I can’t think of a book more different in tone from cupcake-shoppe-four-agreements-fuzzy-balanced life than Maja Jovanovic’s Hey Ladies, Stop Apologizing! …and Other Career Mistakes Women Make. I purchased this book after seeing her keynote talk at McMaster’s Leadership Summit for Women this past fall. I was witnessing a need among my clients and others I spoke with on clear language and advice for women around negotiating salary, benefits, flex time, etc. Professor Maja, as she is known, includes a chapter on negotiating in her book and I wanted to support another female entrepreneur.

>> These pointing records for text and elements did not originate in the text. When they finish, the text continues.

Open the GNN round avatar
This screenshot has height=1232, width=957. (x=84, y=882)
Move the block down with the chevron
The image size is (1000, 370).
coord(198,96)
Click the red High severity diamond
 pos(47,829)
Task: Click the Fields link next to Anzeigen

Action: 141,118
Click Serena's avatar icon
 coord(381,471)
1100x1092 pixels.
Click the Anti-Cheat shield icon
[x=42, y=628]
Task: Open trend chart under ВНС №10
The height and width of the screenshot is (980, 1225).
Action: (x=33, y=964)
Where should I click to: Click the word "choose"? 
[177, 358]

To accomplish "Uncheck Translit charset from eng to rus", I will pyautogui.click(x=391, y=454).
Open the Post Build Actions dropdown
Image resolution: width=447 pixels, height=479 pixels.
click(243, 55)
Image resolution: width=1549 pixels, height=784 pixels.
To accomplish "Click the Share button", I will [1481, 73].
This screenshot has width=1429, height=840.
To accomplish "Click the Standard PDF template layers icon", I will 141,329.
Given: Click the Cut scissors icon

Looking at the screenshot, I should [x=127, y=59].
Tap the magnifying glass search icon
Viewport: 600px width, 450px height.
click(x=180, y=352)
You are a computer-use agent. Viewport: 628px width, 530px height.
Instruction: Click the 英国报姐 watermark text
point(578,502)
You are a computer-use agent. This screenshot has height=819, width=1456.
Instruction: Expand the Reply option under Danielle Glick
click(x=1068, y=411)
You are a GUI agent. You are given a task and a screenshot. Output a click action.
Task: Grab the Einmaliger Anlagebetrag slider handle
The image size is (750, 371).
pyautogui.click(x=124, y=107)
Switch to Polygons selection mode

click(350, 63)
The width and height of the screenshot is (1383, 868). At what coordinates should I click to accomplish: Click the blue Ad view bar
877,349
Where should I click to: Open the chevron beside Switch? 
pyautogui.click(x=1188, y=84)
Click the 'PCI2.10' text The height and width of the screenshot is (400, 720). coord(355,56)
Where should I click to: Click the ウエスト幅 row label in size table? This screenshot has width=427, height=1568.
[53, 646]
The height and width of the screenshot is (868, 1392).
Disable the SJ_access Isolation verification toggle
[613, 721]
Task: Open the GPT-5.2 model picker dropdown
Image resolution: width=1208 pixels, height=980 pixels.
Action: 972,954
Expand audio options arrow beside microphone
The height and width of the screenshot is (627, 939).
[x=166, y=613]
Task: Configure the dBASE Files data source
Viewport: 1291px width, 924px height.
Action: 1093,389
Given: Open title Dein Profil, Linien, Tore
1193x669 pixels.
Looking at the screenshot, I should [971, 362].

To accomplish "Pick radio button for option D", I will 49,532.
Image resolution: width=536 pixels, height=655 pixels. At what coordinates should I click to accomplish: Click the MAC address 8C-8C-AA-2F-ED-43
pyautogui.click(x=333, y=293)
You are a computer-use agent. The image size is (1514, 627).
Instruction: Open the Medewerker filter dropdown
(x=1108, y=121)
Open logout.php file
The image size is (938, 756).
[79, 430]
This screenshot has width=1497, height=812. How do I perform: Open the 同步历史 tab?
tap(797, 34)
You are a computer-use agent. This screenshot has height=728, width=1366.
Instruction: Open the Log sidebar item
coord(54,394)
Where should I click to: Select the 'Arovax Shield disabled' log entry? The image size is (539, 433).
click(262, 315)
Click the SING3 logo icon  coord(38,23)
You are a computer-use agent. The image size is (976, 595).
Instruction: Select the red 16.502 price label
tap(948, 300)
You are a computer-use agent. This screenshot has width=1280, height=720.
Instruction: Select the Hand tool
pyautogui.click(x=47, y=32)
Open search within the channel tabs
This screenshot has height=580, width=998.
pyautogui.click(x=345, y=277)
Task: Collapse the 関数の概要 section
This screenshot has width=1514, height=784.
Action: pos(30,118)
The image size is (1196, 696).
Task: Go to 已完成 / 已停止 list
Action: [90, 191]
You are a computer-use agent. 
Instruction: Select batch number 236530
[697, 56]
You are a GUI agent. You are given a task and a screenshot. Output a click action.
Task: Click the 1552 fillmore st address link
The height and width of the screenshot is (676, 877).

Stop Apologizing! primarily targets the readership that accompanied Jovanovic through her career and her writing of the book: students and the recently graduated. Many of her examples and illustrations speak to young women who are looking for their first job or to get ahead in their first career. I suspect that some of the language in her book also tacitly acknowledges some of the entitlement that faculty frequently experience when discussing either marks or plans for the future with their students. In short, she tells them: you can ALWAYS do more; you aren’t working to your fullest potential. If you are not EXCEPTIONAL, you are mediocre. And mediocrity, in Professor Maja’s book, is the dirtiest of all words.
Her ALL IN and no holds barred attitude about getting ahead in your career and building the life you want could be a pretty necessary kick in the seat of the pants for young people (or old people!) who are sitting around waiting for their ship to come in. She asks her readers to examine how much time they spend wasting on media each day, how much time they spend apologizing for taking up space, having an opinion, wanting more for themselves, etc. This is excellent advice.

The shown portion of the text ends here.